We’ve certainly come a long way.

  • At the turn of the 21st century, people actually thought we didn’t need to worry about Space Traffic Management (STM), because space was a big place.
  • Satellite operators thought the only reason they had never received a conjunction warning was because of the distances involved, not because anybody was actually looking.
  • At this time, nobody tried to do Conjunction Assessment—other than the Department of Defence and then only for their satellites—because they believed it would take a supercomputer, millions of dollars, and couldn’t be done in a timely fashion. This was not the case.
  • The community started by showing it could be done for all satellites in under an hour on a basic PC and then made it available via machine-to-machine interactions on the Internet.
  • That was done using something called Two Line Elements (TLE), which while good for their originally intended purpose of maintaining track custody, weren’t suitable for CA
  • We realized that the hardest satellites to track (the operational ones that manoeuvred regularly)—had operators that were willing to share their ephemerides and manoeuvres.

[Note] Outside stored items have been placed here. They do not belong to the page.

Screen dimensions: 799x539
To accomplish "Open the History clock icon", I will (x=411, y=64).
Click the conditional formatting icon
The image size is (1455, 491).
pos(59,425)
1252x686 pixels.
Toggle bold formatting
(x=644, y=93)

This started in 2008 with pioneers like Intelsat, Inmarsat, SES, and Telesat, doing something that in contemporary society might be called crowd sourcing.
  • We realized that STM, unlike Air Traffic Control (ATC), is not geographically limited and that any accidents would affect the global space commons. That meant STM was an international issue and an international organization was formed to manage data collection, quality control, analysis, and reporting.

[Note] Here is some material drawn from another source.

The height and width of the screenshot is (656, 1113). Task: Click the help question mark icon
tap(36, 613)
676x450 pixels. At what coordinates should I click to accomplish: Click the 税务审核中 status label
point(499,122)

  • Satellite operators realized that STM was truly a collaborative effort and that individual operators or countries could not go it alone.

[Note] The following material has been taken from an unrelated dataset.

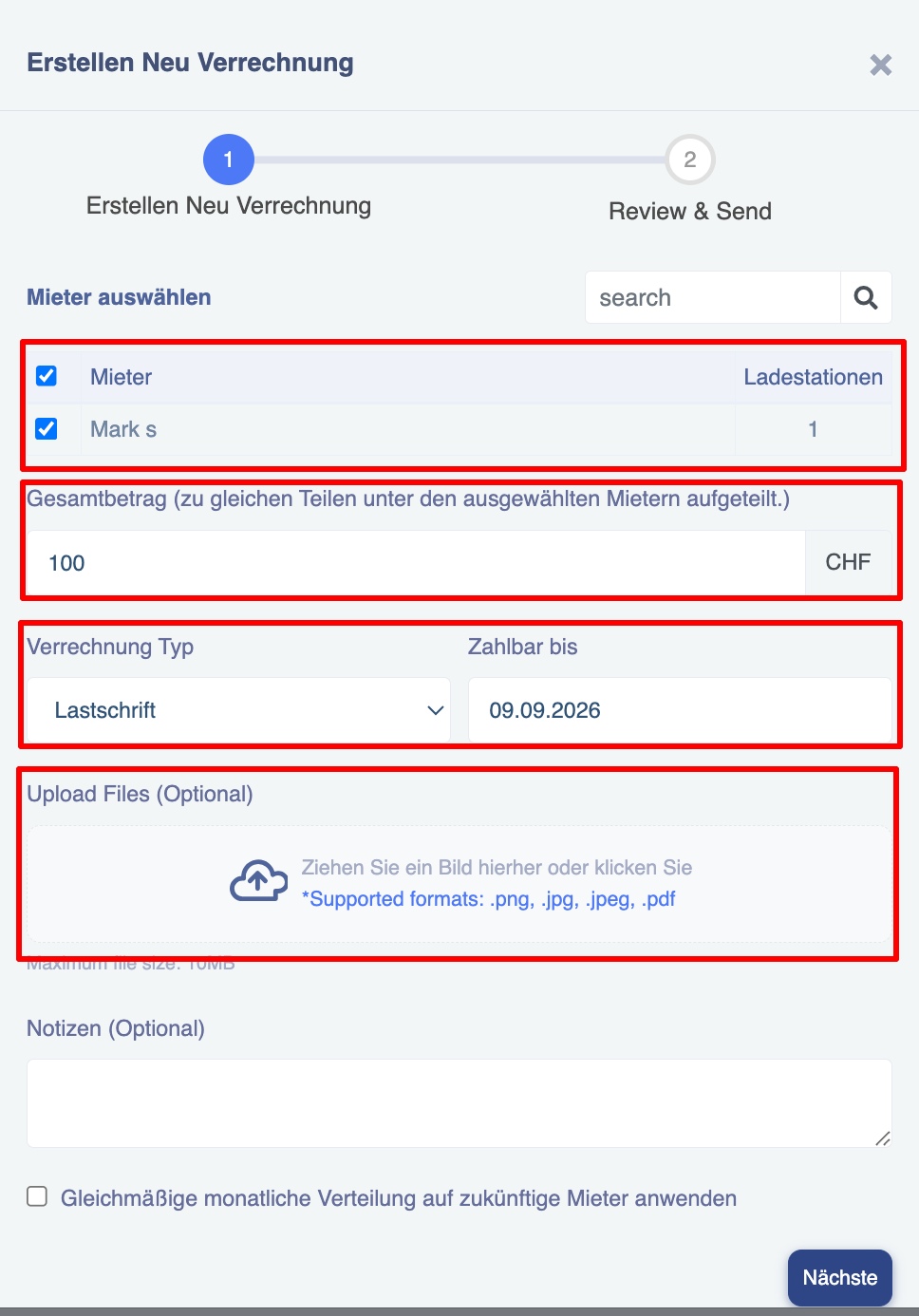Click the Mark s tenant row

(x=460, y=429)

  • Launch providers—on behalf of their launching states—began requiring proof of CA services as part of their launch certification process.
  • Initially, we were constrained by trying to get better data, with commercial providers struggling to compete with Space Situational Awareness (SSA) capabilities developed by the Department of Defence, because those were perceived to be “free.”
    • In actual fact, they were not free, costing the US taxpayers billions of dollars each year.
    • US military organizations, indeed any military organizations—could not provide the transparency required for CA, due to the nature of their missions.
  • We found that commercial systems were much more agile in adopting new technology and mass-producing it to collect SSA that was accurate, persistent, and timely.
  • We recognized that commercial systems—even though much less expensive—needed to be paid for, too. We eventually did this via a global SSA co-op or marketplace, which allowed providers to focus on supply the best data possible.
  • We realized the value of comparing results from diverse systems as part of an ongoing quality-control process to find inevitable problems in any system and this was greatly facilitated using artificial intelligence (AI).
  • With satellite proliferation, operators realized the need to develop low-cost, passive tracking systems for all objects sent to space, including rocket bodies, to ensure tracking networks could quickly identify and track them under all conditions.
  • As a community, we realized that leaving satellites and launch debris in orbits for 25 years (or longer) was irresponsible and adopted a more responsible pack-it-in/pack-it-out environmental perspective.
  • We recognized that while distance was an easy-to-understand metric, that we needed to handle uncertainty and more importantly use risk in our decision-making process.
    • We realized that probability of collision was not sufficient when comparing the chance of being hit by a 1cm piece of debris or getting hit by an object the size of a school bus.
    • We came to understand that accepting risk of minor collisions which might damage or even kill a single satellite was up to that satellite’s operator, but that standards for avoiding catastrophic collisions which would harm the space environment were an international decision.
  • We worked to establish norms for generating/exchanging covariance data for orbits and manoeuvres—even for launch.
  • We noted that sharing data on location, size, and mass of satellites was no different than what we did to handle our driverless vehicles on the land, sea, and in the air and we worked together to collect that data.
  • We changed the overall operations tempo of batch runs for CA to a continuous process of updating results as new data became available and quantum computing made that easy.
  • We started openly sharing CA results with all operators in a collaborative fashion to ensure everyone had a common operating picture and could review all the quality control data, as well.
  • AI and quantum computing made assessing collision avoidance manoeuvres substantially easier than it used to be.
  • We mastered privacy, authentication, and data exchange standards to ensure this vital data was protected and users were confident as to its pedigree, using tools like blockchain.
  • Concepts such as augmented reality, combined with machine learning that anticipated what an analyst wanted to see, made interacting with complex data systems intuitive and greatly facilitated helping decision makers understand their courses of action, especially in exceptional cases.

So, don’t think because the ending will be good that there isn’t a lot of work to be done today to get us there. That will take global collaboration and transparency and being prepared to work together to lead that effort.